Machine Learning Online Class - Exercise 2: Logistic Regression

# Programming Exercise 2: Logistic Regression
This document is a modification of the Andrew Ng Coursera material for implementation of the problem set in the Julia language. This is NOT part of the official Coursera material and you cannot submit any of those solutions to Coursera or get credit for.

# 0) Introduction

In this exercise, you will implement logistic regression and apply it to two different datasets. Before starting on the programming exercise, we strongly recommend watching the video lectures and completing the review questions for the associated topics.
#### Files included in this exercise

src/ex2.ipynb Jupyter notebook that you will need to modify during the exercise

src/ex2_reg.ipynb Jupyter notebook for the second part of the exercise

data/ex2data1.txt Training set for the first half of the exercise

data/ex2data2.txt Training set for the second half of the exercise

# 1) Logistic Regression

In this part of the exercise, you will build a logistic regression model to predict whether a student gets admitted into a university. Suppose that you are the administrator of a university department and you want to determine each applicant’s chance of admission based on their results on two exams. You have historical data from previous applicants that you can use as a training set for logistic regression. For each training example, you have the applicant’s scores on two exams and the admissions decision. Your task is to build a classification model that estimates an applicant’s probability of admission based the scores from those two exams. This outline and the framework code in ex2.ipynb will guide you through the exercise.

## 1.1) Loading and Visualizing the Data

Before starting to implement any learning algorithm, it is always good to visualize the data if possible. In the first part you will wirte code to load the data and display it on a 2-dimensional plot by calling the function plot_data(). You will now complete the code in plot_data() so that it displays a figure like Figure 1 The two axes are the exam scores, and the positive and negative examples are shown with different markers.

**Instructions**

This file contains code that helps you get started on the logistic
regression exercise. You will need to complete the following functions
in this exericse:

     plot_data()
     sigmoid()
     cost_function()
     predict()
     cost_function_reg()
     
Load the data from the file **../data/ex2data.txt**
The first two columns contain the exam scores and the third column the labels. Your task is to load the data from this file into the two variables **X_data** and **y_data**.

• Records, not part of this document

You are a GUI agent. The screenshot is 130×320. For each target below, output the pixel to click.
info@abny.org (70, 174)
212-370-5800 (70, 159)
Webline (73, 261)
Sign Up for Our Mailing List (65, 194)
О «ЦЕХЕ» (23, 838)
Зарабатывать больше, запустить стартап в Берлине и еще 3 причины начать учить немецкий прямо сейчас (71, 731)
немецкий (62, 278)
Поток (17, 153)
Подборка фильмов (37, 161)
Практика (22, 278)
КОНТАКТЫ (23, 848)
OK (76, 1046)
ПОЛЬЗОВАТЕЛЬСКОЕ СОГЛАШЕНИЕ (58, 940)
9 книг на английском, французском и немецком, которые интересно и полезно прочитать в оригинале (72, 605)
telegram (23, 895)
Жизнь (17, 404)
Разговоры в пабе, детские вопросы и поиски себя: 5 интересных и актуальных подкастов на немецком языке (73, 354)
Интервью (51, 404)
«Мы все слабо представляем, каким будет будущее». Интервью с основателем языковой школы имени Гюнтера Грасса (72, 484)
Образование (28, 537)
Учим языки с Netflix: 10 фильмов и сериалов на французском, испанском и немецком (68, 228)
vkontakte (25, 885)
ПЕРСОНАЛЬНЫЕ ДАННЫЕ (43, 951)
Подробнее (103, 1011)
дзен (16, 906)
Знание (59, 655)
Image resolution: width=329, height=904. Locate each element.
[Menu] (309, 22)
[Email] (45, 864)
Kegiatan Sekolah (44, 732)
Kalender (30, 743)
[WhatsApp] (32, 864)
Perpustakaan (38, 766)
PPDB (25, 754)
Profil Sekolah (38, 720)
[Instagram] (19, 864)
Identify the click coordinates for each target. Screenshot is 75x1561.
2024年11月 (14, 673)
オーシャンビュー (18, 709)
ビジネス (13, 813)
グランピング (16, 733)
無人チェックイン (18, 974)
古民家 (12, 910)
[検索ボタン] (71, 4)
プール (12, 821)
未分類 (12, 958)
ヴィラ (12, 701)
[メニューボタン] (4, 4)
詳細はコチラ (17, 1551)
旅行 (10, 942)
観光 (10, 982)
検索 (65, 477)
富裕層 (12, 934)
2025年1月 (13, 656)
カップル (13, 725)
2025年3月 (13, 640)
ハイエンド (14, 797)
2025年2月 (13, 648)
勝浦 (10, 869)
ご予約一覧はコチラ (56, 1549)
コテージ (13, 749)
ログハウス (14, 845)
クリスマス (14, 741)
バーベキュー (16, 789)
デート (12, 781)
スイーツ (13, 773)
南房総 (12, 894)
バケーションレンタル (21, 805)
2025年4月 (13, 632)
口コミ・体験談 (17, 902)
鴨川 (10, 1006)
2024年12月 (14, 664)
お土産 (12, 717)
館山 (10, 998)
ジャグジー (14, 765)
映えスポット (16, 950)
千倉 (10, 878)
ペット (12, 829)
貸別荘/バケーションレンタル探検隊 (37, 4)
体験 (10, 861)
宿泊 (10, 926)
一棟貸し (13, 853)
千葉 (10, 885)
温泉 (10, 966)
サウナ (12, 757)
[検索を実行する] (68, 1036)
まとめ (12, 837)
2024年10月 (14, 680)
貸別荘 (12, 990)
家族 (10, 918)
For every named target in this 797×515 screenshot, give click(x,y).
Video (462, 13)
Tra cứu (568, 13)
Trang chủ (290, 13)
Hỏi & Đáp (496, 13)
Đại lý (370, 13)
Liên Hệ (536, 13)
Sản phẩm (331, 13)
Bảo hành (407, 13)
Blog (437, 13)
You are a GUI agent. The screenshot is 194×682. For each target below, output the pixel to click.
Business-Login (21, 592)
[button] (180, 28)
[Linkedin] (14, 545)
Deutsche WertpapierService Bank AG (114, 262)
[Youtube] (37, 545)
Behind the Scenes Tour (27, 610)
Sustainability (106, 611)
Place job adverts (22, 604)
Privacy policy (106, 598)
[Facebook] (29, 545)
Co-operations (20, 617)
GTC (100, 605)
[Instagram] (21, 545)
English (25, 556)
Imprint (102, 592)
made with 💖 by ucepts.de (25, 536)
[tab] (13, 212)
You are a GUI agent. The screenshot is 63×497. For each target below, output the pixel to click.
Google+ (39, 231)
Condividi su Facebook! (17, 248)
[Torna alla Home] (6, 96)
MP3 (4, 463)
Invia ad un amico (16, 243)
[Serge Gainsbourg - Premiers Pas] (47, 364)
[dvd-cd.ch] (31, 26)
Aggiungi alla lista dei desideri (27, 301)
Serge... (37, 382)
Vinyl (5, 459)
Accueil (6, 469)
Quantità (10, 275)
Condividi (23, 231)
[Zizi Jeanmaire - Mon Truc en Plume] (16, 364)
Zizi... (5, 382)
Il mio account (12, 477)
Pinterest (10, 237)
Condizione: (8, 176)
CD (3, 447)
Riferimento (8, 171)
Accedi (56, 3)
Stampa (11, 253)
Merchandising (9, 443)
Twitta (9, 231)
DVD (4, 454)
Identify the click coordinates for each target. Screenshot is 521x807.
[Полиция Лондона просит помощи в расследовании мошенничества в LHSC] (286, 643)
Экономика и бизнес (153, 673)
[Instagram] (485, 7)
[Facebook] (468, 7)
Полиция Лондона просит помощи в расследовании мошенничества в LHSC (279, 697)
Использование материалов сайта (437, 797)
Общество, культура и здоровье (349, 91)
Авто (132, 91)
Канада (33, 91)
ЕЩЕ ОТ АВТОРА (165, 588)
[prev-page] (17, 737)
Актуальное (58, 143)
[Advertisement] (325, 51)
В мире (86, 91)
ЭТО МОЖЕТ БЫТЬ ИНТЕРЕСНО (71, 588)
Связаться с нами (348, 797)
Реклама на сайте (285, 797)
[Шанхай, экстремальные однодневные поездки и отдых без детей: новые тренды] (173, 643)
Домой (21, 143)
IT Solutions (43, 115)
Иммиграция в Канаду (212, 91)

We will use the function *readdlm()* to load the data set into variable **data** now select
the corresponding columns of this data set and assign it to **X_data** and **y_data**

Hints:

You can access a full column of a matrix by using the colon (:) symbol. E.g. **data[:,1]** selects the first column, **data[1,:]** the first row.

The output of **size(X)** should be (100,2) and **size(y)** equals to (100,)

In [1]:
using Plots
using Optim
using BenchmarkTools

filename = "../data/ex2data1.txt"
delimiter = ','
data = readdlm(filename, delimiter);

X_data = data[:, [1, 2]]
y_data = data[:, 3];


@show(size(X_data))
@show(size(y_data));

size(X_data) = (100, 2)
size(y_data) = (100,)


## 1.2) Plotting the Data
We start the exercise by first plotting the data to understand the problem we are working with. Modify *plot_data()* such that you get a figure similar to the one below.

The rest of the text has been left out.